Summary

1. Metabolism is the collective term for all of the reactions going on inside a cell. These reactions are divided into catabolic—those that break down chemical compounds to provide energy—and anabolic—those that build up complex molecules from simpler ones. Catabolic reactions are oxidative and anabolic reactions are reductive.

2. The Krebs cycle is at the center of the cell's metabolism. It can act to oxidize two carbon units derived from carbohydrates, fats, or amino acids and acts as a central switching yard for the molecules in metabolism.

3. Glycolysis converts glucose to pyruvate. If the pyruvate is reduced to lactate, glycolysis can continue in the absence of oxygen as this reduction regenerates the NAD+ needed for glycolysis.

4. Glycogen can act as a reserve of glucose for glycolysis.

5. Glucose-6-phosphate can be converted to a pentose sugar for nucleotide manufacture with production of NADPH for biosynthesis.

6. Fats (triacylglycerols) are concentrated fuel stores. Their fatty acid components are oxidized to two-carbon units by j oxidation.

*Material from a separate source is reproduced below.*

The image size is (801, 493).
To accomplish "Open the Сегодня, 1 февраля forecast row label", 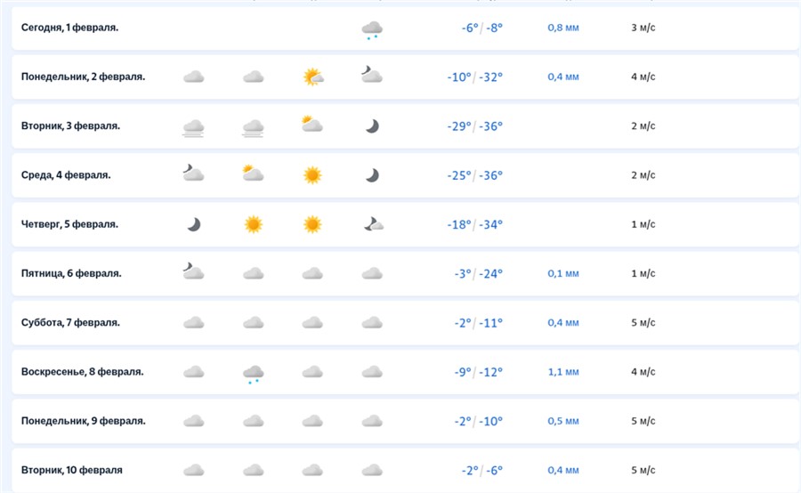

7. Amino groups must be removed before excess dietary amino acids can be used as fuels. This is done by transferring them to make aspartate or glutamate, and thence to urea for excretion.

8. Gluconeogenesis allows the synthesis of glucose from noncarbohydrate precursors (but mammals cannot make glucose from fatty acids).

9. Biosynthetic pathways for molecules follow different routes from the catabolic pathways. Good examples are fatty acid synthesis and breakdown (j oxidation) and glycogen synthesis and breakdown.

10. Plants use light energy to generate ATP and reducing power as NADPH and hence to fix carbon dioxide into sugars.

11. Metabolic reactions are controlled by feedforward and feedback mechanisms, which make use of allosteric control and covalent modification of key enzymes.